Take the line with "Click the account icon in the search panel" and every line after it, through the end of the listing, and give them again exactly, pictures excluded.

--------------------------------

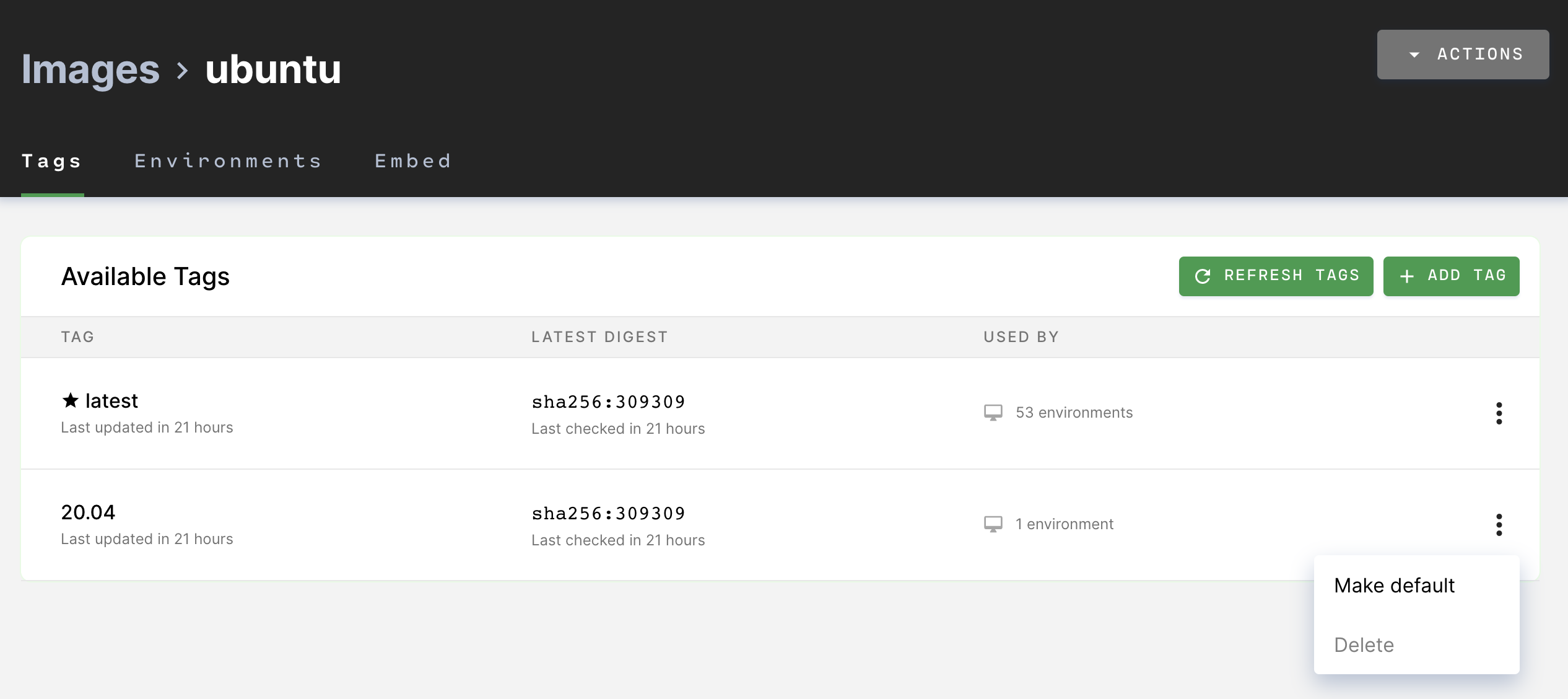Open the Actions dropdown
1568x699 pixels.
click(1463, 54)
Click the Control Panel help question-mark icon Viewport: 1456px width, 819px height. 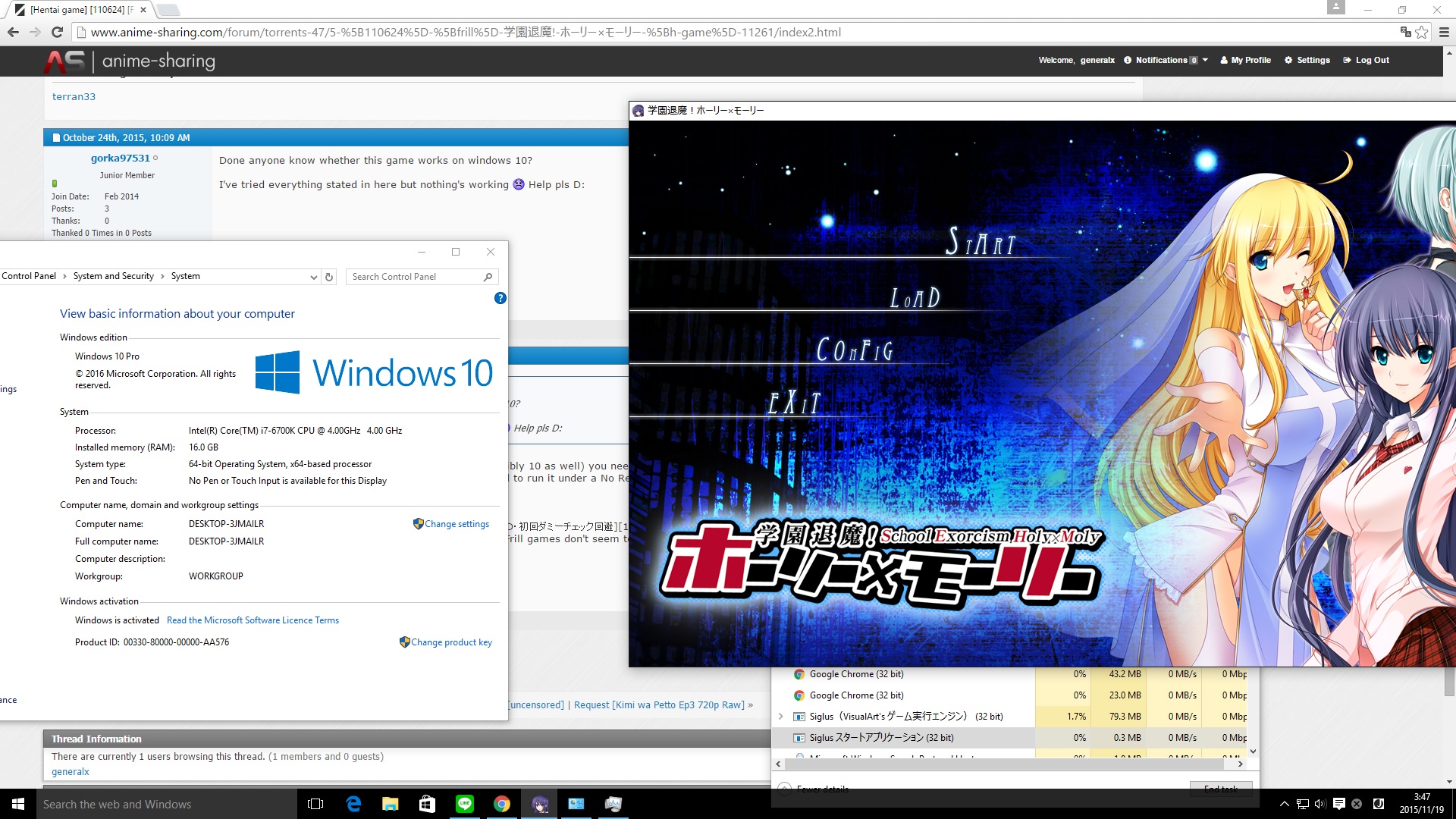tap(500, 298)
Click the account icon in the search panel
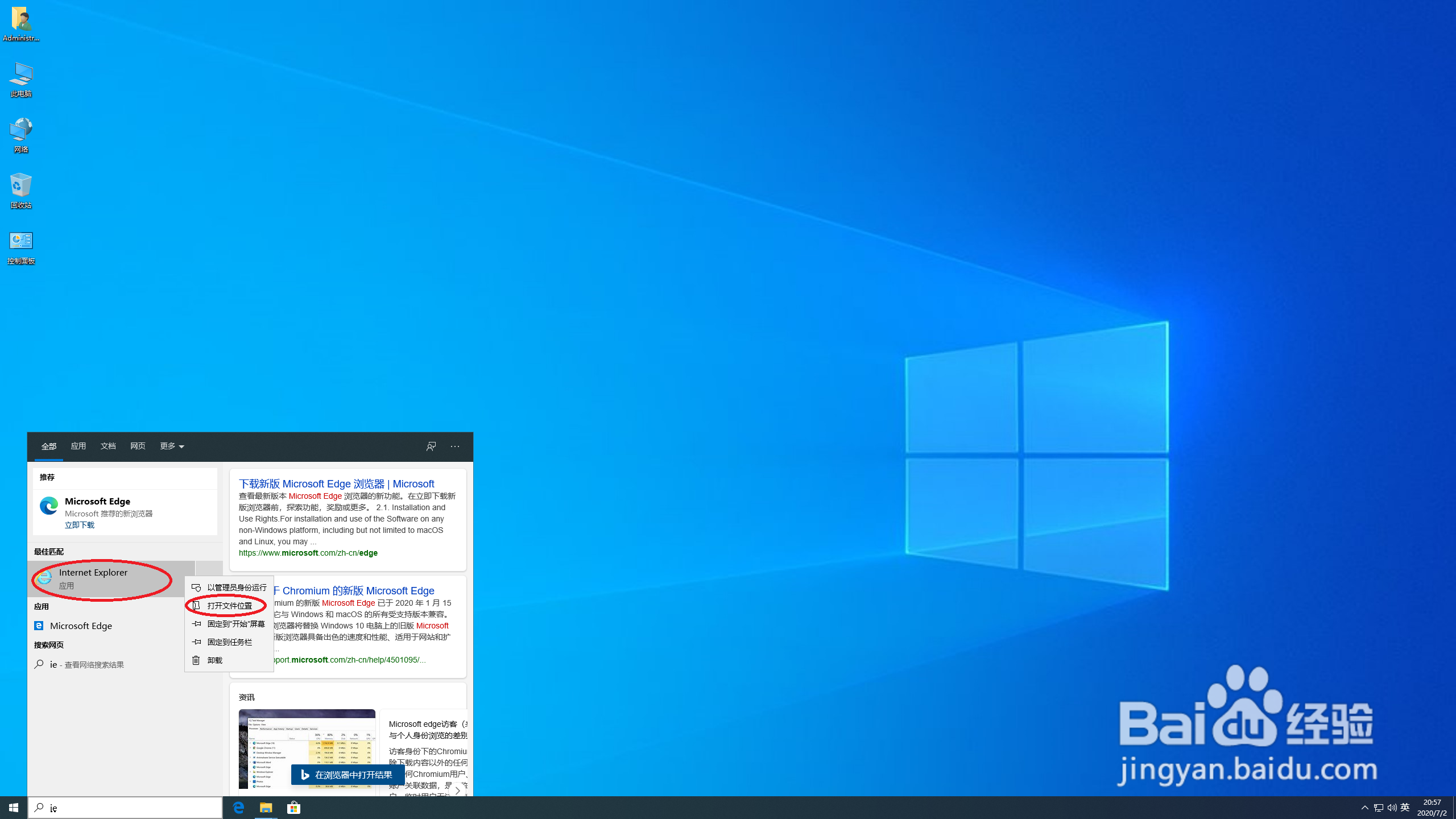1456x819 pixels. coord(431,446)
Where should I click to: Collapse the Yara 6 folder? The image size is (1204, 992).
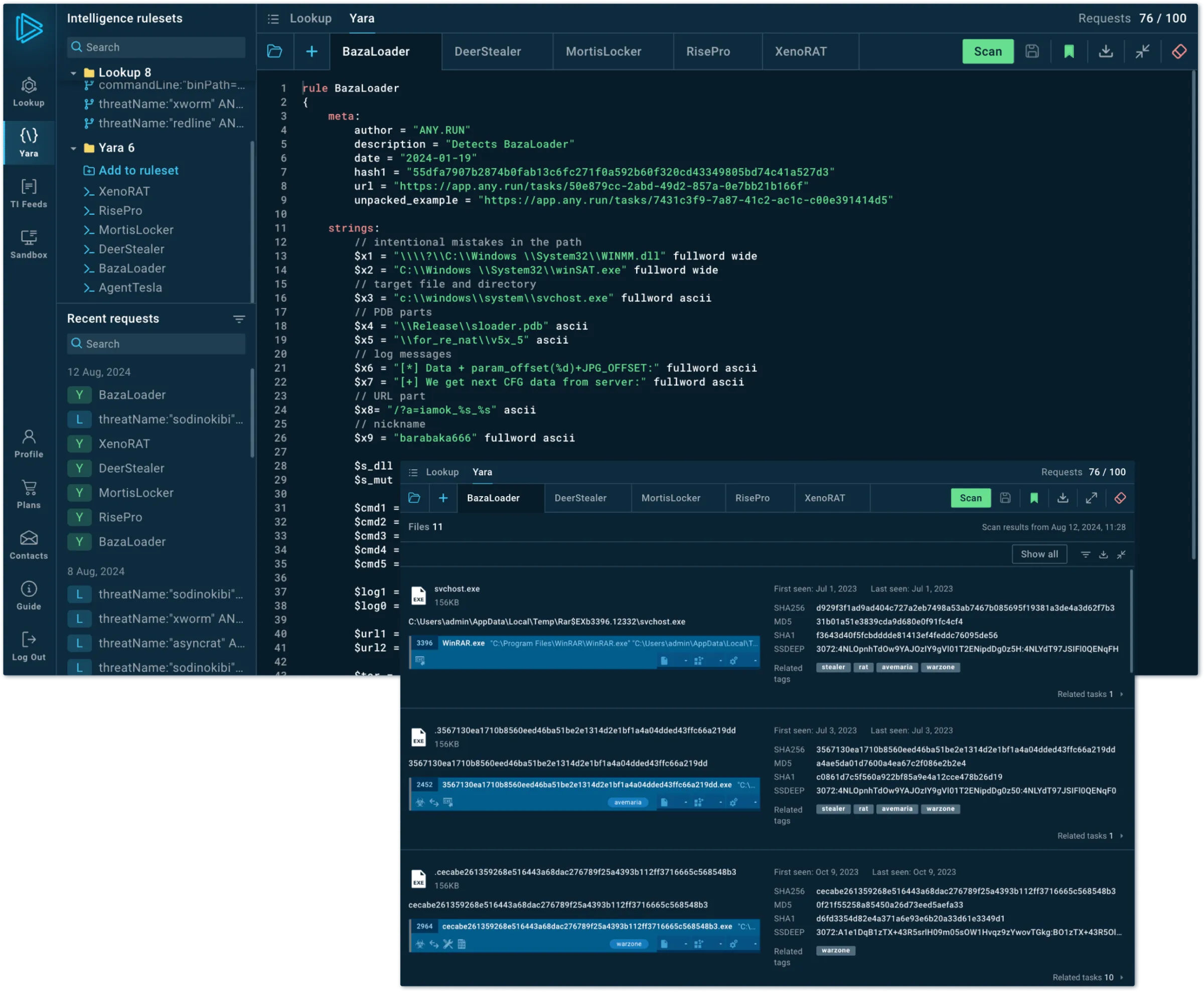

--------------------------------

OUTPUT OF THE EXERCISE:
Click the account icon in the search panel
1456x819 pixels. coord(431,446)
Where should I click to: Collapse the Yara 6 folder? The image size is (1204, 992).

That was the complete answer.